The Palawan tribe has had little say in the development of the plantations. Far from giving their consent to the oil palm, they have not been properly consulted by Agumil Philippines Inc. (the company responsible for the plantations) or by the government authorities. They do not have a clear understanding of agreements that have been made in their name.

‘There is absolutely no transparency in the company’s dealings with local communities,’ says Artiso Mandawa, chair of the local Indigenous organization, ALDAW (Ancestral Land/Domain Watch).

Survival International supports ALDAW in its call for a halt to oil palm expansion on Palawan. ‘Survival is calling for the Philippines government to ensure that the Palawan’s free, prior and informed consent is sought before any activities take place on their land,’ says Survival Director, Stephen Corry.

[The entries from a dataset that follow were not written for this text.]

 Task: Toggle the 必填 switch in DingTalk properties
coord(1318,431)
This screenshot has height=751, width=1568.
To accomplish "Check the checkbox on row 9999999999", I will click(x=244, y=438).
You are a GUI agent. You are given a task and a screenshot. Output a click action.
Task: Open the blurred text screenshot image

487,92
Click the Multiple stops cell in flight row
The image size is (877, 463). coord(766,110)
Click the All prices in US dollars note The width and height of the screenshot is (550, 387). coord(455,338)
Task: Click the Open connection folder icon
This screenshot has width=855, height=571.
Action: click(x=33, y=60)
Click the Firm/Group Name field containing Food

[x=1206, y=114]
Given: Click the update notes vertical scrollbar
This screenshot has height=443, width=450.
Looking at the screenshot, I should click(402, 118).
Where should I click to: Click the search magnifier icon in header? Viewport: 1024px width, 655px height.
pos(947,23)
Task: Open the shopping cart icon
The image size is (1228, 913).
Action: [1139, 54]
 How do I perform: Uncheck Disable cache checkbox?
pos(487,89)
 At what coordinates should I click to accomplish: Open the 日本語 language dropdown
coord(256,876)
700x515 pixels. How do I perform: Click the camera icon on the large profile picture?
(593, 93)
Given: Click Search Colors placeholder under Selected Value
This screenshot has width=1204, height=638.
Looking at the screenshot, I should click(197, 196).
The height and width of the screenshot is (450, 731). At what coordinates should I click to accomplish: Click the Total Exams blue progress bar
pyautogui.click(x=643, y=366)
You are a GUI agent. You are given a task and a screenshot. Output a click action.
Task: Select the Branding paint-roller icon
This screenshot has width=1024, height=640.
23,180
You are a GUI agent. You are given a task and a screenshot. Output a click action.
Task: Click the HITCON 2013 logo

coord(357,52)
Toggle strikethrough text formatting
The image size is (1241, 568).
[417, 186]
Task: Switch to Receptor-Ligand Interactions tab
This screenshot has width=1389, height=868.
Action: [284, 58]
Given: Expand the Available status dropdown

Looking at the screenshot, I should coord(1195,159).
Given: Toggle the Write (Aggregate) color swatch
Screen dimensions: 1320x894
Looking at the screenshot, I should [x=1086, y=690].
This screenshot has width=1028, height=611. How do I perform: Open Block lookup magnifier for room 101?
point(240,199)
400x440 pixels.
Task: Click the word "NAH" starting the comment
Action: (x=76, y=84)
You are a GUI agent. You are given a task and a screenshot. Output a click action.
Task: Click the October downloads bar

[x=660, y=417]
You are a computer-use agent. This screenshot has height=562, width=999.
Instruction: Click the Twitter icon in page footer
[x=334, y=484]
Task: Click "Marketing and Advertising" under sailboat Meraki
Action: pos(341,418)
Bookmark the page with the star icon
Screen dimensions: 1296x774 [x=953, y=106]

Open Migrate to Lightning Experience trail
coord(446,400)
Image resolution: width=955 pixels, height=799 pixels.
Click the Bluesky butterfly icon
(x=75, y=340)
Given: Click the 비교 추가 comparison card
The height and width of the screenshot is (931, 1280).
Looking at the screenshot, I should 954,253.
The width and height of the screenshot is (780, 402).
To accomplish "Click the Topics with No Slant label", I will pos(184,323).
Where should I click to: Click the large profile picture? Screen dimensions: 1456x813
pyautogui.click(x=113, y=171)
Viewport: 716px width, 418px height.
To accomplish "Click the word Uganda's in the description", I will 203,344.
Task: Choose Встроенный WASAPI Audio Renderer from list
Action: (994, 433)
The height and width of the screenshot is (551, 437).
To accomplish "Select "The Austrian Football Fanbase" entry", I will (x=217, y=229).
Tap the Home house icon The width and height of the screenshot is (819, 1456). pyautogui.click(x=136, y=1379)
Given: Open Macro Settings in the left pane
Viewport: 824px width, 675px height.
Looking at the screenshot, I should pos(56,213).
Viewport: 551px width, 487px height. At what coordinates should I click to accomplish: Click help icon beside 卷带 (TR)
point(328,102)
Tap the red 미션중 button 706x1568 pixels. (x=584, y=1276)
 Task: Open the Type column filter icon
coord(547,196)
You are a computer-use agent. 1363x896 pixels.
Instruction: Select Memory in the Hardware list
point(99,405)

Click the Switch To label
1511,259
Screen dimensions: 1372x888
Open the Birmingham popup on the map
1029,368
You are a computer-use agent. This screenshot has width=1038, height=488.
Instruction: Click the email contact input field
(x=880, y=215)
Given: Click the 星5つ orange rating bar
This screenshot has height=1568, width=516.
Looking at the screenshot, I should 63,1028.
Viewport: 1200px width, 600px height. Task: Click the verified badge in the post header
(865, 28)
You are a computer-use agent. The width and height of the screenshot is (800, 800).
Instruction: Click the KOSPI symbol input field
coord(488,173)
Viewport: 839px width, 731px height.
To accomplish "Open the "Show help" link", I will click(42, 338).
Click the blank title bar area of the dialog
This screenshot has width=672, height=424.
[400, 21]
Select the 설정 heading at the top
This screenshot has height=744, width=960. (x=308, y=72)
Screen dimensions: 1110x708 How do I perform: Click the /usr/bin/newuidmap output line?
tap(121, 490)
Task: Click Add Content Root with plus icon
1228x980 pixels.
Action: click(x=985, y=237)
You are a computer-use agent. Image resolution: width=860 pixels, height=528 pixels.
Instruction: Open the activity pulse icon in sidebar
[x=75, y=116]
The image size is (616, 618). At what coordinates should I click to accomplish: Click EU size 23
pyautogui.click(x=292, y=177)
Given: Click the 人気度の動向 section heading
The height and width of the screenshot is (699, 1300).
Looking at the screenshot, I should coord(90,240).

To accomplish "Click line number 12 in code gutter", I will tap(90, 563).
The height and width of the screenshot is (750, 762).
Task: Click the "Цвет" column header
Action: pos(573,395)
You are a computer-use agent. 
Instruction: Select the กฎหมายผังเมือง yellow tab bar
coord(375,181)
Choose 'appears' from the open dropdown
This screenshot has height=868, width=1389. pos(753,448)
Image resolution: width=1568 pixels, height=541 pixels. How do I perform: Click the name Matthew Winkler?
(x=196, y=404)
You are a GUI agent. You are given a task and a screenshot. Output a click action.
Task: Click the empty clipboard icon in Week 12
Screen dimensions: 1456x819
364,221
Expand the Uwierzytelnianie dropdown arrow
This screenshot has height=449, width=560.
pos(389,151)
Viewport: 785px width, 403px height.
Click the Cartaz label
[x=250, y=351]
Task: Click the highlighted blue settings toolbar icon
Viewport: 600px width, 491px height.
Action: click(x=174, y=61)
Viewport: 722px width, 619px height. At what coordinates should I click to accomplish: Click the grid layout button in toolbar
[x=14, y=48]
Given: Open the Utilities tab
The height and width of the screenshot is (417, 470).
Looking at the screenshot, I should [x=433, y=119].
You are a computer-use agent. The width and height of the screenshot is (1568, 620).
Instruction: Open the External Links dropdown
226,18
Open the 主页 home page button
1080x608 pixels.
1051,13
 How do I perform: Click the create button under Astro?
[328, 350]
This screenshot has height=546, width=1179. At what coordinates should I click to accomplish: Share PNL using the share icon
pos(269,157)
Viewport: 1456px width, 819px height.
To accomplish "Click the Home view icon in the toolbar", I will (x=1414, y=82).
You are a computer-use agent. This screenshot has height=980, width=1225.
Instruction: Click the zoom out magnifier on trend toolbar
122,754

This consent is only that which is demanded by national and international law. As Artiso Mandawa continued, ‘It is well known that this crop benefits better-off farmers and entrepreneurs, rather than small-scale farmers and Indigenous peoples.

‘We look forward to more sustainable investments for improving agricultural productivity of marginalized farmers. Meanwhile, a moratorium on oil palm expansion should be implemented with haste.’